Вдруг она наклоняется, трогает своей легкой и теплой рукой мою руку:
- Слушай, чего скажу. Гля-кось, денек-от какой благословенный. А? Вот ведь благодать какая! Я вот, ты знаешь, сижу, бывает, в этакой-то раздольный день у Седельниковой или у Мещорского Вани, ковыряюсь чего-нибудь и думаю: а что, как и на Федину могилу, в Померании и этой, тоже сейчас какая-нибудь вроде меня старушонка притащилась... А? Как ты думаешь?
- Что ж, - говорю. - Возможно. Всякое на свете бывает. Все может быть.

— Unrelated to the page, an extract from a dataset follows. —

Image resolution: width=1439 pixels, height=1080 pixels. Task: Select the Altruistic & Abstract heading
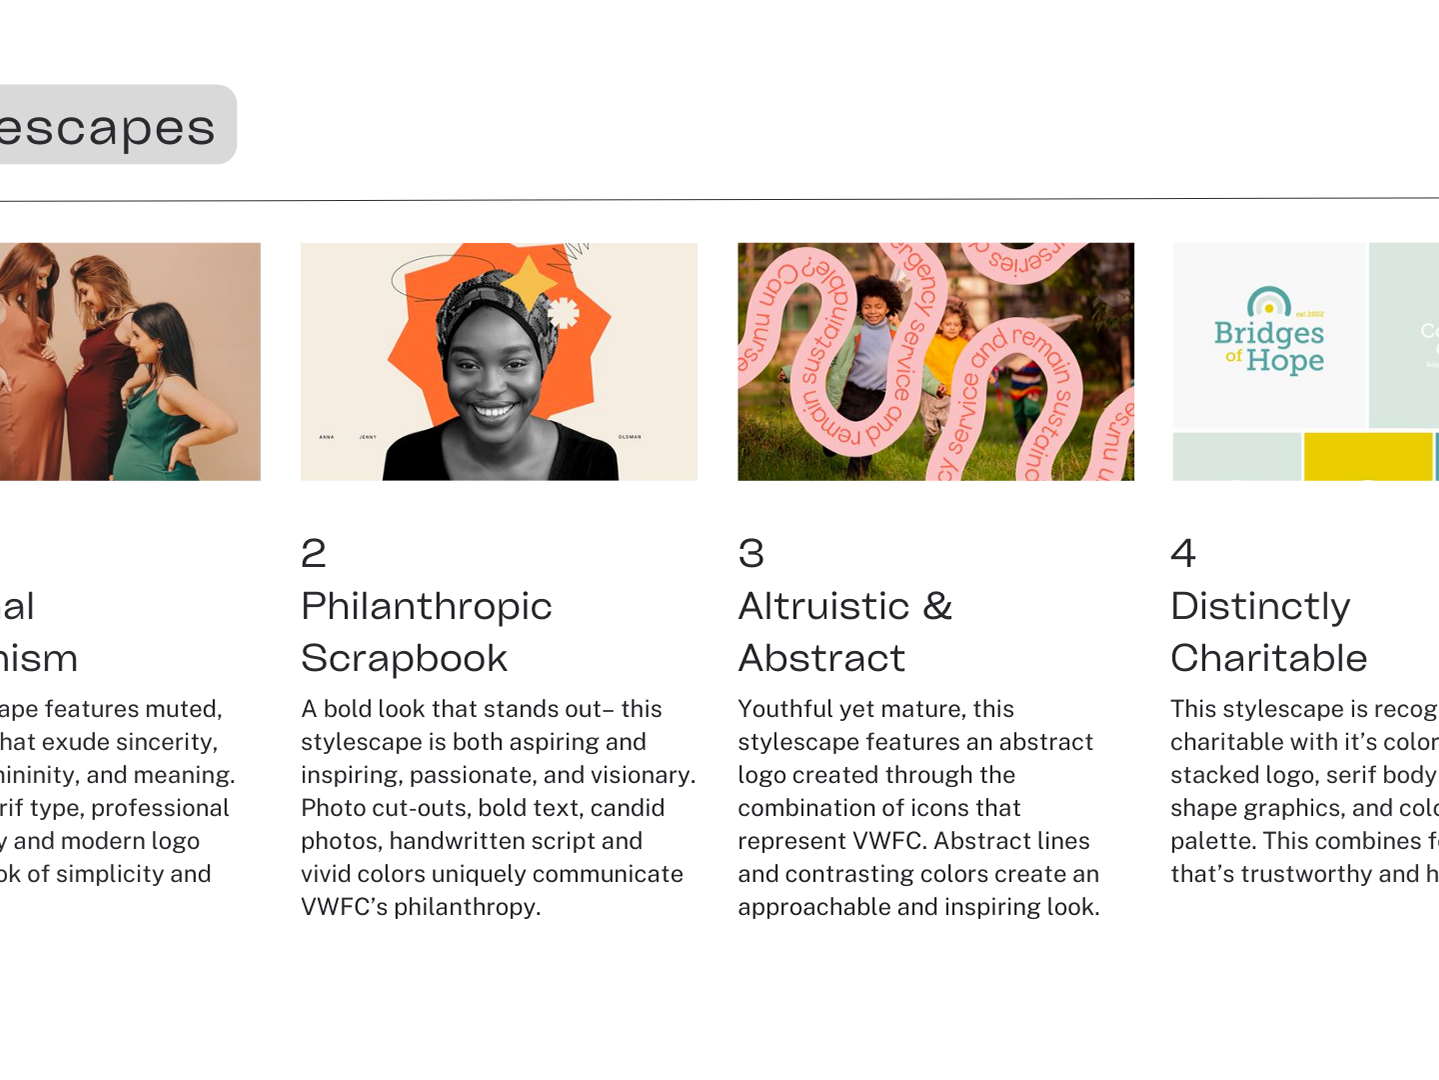tap(845, 631)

В эту минуту опять откуда-то издалека, как из погреба, донесся безнадежный плач обезумевшего от ужаса Джека. Я быстро поднялся, протянул руку, поклонился, пожелал Марье Степановне здоровья, поблагодарил за беседу. И через пять минут, оставив за спиной кладбище и поселок, я уже вышагивал по широкой лесной дороге в сторону Щучьего озера. Далеко впереди, не оглядываясь и поджимая хвост, трусил обиженный Джек. А я шел, и посвистывал, и посмеивался, и размахивал палкой. И много о чем думалось мне в этот благодатный, благословенный солнечный осенний день.
1952-1960
ПРИМЕЧАНИЯ
РАССКАЗЫ И ВОСПОМИНАНИЯ
Находясь в осажденном Ленинграде, Л.Пантелеев вел дневник. После войны он отобрал из своих записей самое существенное и опубликовал. Эти произведения представляют особенно большой интерес, как свидетельство очевидца и участника событий.
"Живые памятники", "В осажденном городе" - в этих заметках отражен самый тяжелый период в жизни Ленинграда. Писатель стремится не упустить ничего, "написать всю правду о страшном, горьком и возвышенно-прекрасном", что составляло бытие ленинградцев, передать дух великого подвига, который объединял жителей блокадного города. Записи делались во время дежурств на крыше, в бомбоубежищах, иногда на клочках бумаги, папиросных коробках, квитанциях.
В июле 1942 года А.А.Фадеев вывез тяжелобольного Л.Пантелеева на самолете в Москву. Снова писатель приезжает в родной город по командировке ЦК ВЛКСМ в январе 1944 года в канун снятия блокады и разгрома немцев под Ленинградом. "Январь 1944" - это записи из путевого дневника, который Л.Пантелеев вел, находясь в ленинградской командировке.
У ЩУЧЬЕГО ОЗЕРА
Рассказ начат в 1951 году, закончен в начале 1960-х годов.
Первая публикация: "Нева", 1963, № 5, затем в книге "Живые памятники".